Kolego. Napisz spokojnie jaki masz typ manetek, przerzutek, i jaką kasetę i ile ma rzędów - spisz oznaczenia Shimano z tych elementów np.(przerzutka tylna:  RD-M780 ;manetki: SL-M660-10 , kaseta: CS-M771-10, 11-34T). Wtedy Ci koledzy pomogą, bo teraz nie wiadomo, co Ty pokupowałeś jak piszesz, że manetki masz pod 10 rzędów, a kasetę chyba 9 rzędów.

 

Wewnętrzny wózek przerzutki trzyma się 2 śrubach, które są również osią obrotu kółeczek zębatych. Zewnętrzny wózek jest zamocowany na osi i sprężynie w obudowie. Rysunki technicznych szukaj na stronie Shimano. Musisz tylko odczytać oznaczenia z części, aby wyszukać:  http://si.shimano.com/#

 

Jeśli rusza Ci się wózek zewnętrzy (prawy) to możliwe, że uszkodziłeś jego oś.

 

Edit. Koledzy mnie ubiegli - za wolno piszę ;-)

Napisano

dziękują za szybką pomoc. zaraz się zabieram do roboty! dodam tylko, że obecnie łańcuch spięty jest 4 pinami, lecz każde złączenie ogniwa chodzi gładko a piny nie wystają.
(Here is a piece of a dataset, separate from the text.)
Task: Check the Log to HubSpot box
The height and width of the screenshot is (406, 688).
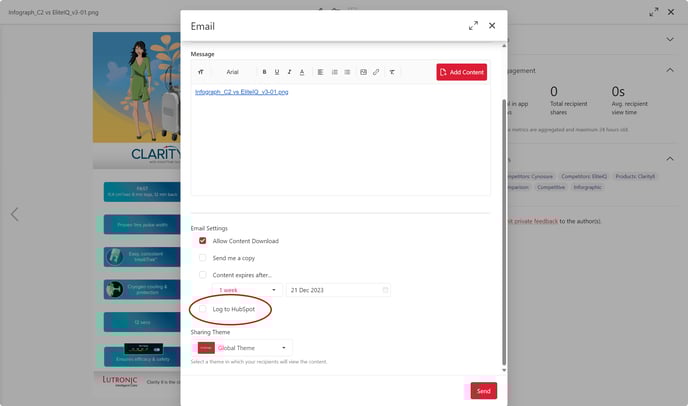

Kolego. Napisz spokojnie jaki masz typ manetek, przerzutek, i jaką kasetę i ile ma rzędów - spisz oznaczenia Shimano z tych elementów np.(przerzutka tylna:  RD-M780 ;manetki: SL-M660-10 , kaseta: CS-M771-10, 11-34T). Wtedy Ci koledzy pomogą, bo teraz nie wiadomo, co Ty pokupowałeś jak piszesz, że manetki masz pod 10 rzędów, a kasetę chyba 9 rzędów.

 

Wewnętrzny wózek przerzutki trzyma się 2 śrubach, które są również osią obrotu kółeczek zębatych. Zewnętrzny wózek jest zamocowany na osi i sprężynie w obudowie. Rysunki technicznych szukaj na stronie Shimano. Musisz tylko odczytać oznaczenia z części, aby wyszukać:  http://si.shimano.com/#

 

Jeśli rusza Ci się wózek zewnętrzy (prawy) to możliwe, że uszkodziłeś jego oś.

 

Edit. Koledzy mnie ubiegli - za wolno piszę ;-)

 

z tego wynika, że miałem na myśli zew. wózek, a nie wew, tzn wew. jest dalej oddalony od przerzutki 


przerzutka tylna   RD-M772
łańcuch            CN-HG93
kaseta             CS-M770 11-34z 9rz.
 
znalazłem schemat budowy przerzutki, ale dalej nie wiem jak mogę rozkręcić ten wózek... jakieś pomysły i sugestie?
Napisano

Wózek w miejscu jego połączenia z korpusem często już fabrycznie ma luz, zwykle jest on niewielki i nie upośledza (zauważalnie) pracy przerzutki.

Jeśli wózek jest wyluzowany to pozostanie Ci: kupić nową przerzutkę, kupić używkę i rzeźbić z wymianą wyluzowanych elementów, bez gwarancji sukcesu i bez pewności że nowa używana przerzutka będzie sprawna.

Napisano

hehe xtr troszkę za droga... chciałbym jakiś nowszy model mojej 9cio rzędowej RD-M772 


jest i mankament. skrzywiony zewnętrzny wózek przerzutki, spróbuję go naprostować, jeśli się nie uda będę zmuszony kupić nową przerzutkę...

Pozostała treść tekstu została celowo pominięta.